Le tigre est la preuve que ce qu'on appelle les politiques de conservation peuvent réussir. En 2010, sous la pression d'ONG, notamment le WWF, le Fonds Mondial pour la nature, un Sommet du tigre est organisé à Saint-Pétersbourg, avec les 13 pays qui abritent le grand prédateur tigré : la Russie, l'Inde, la Chine ou encore le Népal. Avec un objectif, doubler la population des tigres en 12 ans – en 2022, c’était l’année du tigre dans le calendrier lunaire…

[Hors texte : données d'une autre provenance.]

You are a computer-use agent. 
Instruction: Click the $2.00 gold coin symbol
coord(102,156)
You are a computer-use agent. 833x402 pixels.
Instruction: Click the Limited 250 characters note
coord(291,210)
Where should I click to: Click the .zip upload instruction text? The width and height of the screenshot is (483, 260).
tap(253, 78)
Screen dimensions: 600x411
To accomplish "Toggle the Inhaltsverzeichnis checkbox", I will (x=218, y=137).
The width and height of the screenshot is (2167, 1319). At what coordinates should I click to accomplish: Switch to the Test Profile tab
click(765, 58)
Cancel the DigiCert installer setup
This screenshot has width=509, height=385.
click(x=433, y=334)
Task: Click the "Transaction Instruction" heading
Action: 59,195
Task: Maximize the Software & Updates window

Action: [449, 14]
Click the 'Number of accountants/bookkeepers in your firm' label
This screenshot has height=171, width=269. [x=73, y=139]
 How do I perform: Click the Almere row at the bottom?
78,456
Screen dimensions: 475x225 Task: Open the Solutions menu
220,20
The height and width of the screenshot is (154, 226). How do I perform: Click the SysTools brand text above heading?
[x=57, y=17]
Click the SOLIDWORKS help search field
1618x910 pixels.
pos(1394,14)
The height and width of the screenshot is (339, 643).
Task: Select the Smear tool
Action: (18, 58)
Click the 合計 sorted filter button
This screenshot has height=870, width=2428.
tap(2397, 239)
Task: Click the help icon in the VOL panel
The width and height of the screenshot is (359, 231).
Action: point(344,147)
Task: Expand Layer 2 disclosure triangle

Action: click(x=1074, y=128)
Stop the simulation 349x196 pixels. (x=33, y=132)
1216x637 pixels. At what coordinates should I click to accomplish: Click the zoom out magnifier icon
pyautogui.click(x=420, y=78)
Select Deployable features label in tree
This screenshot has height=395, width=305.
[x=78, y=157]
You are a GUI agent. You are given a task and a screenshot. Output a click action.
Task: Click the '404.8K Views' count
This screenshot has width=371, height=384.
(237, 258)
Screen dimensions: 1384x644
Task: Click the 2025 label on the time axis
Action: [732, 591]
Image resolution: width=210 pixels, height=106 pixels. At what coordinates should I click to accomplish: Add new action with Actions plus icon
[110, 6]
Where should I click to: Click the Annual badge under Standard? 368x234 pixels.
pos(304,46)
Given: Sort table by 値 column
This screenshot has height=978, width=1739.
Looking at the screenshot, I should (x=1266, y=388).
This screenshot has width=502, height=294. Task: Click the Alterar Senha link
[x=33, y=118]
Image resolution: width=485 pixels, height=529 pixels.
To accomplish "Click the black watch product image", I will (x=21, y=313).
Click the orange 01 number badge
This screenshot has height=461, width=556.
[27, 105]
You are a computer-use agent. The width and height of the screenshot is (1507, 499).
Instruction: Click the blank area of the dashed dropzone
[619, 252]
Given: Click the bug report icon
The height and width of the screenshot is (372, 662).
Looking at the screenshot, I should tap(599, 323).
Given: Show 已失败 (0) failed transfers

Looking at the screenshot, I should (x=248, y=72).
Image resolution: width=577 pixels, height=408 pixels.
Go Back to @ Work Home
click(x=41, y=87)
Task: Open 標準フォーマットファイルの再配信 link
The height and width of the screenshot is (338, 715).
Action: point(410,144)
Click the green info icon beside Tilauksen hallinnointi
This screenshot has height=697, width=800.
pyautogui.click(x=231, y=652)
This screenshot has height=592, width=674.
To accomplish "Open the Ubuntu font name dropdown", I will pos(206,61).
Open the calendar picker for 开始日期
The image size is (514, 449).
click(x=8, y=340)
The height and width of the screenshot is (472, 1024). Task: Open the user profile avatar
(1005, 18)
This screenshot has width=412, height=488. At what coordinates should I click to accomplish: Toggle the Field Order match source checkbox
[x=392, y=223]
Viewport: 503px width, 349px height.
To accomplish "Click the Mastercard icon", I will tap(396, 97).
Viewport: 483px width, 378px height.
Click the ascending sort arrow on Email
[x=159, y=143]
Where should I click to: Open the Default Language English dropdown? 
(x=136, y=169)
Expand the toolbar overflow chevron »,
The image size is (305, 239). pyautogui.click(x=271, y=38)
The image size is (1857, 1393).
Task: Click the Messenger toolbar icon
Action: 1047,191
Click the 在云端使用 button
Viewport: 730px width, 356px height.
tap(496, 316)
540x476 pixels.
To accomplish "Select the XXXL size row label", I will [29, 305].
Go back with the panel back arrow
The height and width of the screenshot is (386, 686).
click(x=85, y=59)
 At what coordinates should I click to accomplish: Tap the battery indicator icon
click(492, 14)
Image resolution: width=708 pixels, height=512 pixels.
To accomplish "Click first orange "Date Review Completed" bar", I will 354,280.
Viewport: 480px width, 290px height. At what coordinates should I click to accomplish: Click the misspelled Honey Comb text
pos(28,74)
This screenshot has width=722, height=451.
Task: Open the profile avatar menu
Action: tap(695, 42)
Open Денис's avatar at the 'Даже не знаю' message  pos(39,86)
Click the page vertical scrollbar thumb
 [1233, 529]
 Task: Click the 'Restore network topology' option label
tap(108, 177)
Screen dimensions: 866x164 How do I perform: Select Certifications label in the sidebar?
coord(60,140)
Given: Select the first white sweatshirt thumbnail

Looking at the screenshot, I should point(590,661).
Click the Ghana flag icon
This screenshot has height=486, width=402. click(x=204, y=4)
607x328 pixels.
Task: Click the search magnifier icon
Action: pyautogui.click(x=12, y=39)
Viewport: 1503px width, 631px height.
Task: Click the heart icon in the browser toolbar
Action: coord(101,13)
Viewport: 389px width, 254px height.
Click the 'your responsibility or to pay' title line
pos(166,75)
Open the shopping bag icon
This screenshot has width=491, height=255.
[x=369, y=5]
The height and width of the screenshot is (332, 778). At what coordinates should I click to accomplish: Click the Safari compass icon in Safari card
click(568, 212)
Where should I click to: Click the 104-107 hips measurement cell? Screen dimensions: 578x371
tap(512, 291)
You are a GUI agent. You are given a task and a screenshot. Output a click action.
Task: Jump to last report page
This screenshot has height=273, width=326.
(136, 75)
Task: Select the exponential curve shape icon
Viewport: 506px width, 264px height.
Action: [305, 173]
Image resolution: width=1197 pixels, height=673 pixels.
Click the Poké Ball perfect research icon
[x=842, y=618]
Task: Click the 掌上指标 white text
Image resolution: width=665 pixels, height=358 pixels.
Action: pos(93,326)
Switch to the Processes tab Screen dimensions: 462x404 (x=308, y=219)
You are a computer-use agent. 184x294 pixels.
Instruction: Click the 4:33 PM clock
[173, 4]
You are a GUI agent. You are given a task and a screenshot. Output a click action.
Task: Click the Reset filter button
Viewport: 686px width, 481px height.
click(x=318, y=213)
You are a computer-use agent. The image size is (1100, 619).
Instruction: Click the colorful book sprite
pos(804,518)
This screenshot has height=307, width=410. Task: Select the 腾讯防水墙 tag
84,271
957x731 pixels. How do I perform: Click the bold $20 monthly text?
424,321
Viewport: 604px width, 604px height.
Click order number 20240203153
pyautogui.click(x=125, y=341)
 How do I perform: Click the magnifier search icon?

En Thaïlande, le nombre de tigres a triplé en 20 ans. Au Kazakhstan, où le félin avait disparu depuis 70 ans, sa réintroduction est aussi un succès. Et en Inde, où vivent les trois quarts des tigres de la planète, la population a doublé en 12 ans. « On a fait cela en préservant des espaces dans lesquels le tigre peut vivre sans être tué, sans être affamé par le manque de nourriture, et par ailleurs où les gens peuvent vivre aussi sans se faire manger par le tigre, explique Yann Laurens, qui dirige le pôle Biodiversité terrestre du WWF France. On a donc mis en place des programmes dans lesquels on protège les populations locales, et d’autre part on fait en sorte que dans les forêts concernées il y ait du gibier dont le tigre a besoin pour manger. On lutte aussi contre le braconnage ».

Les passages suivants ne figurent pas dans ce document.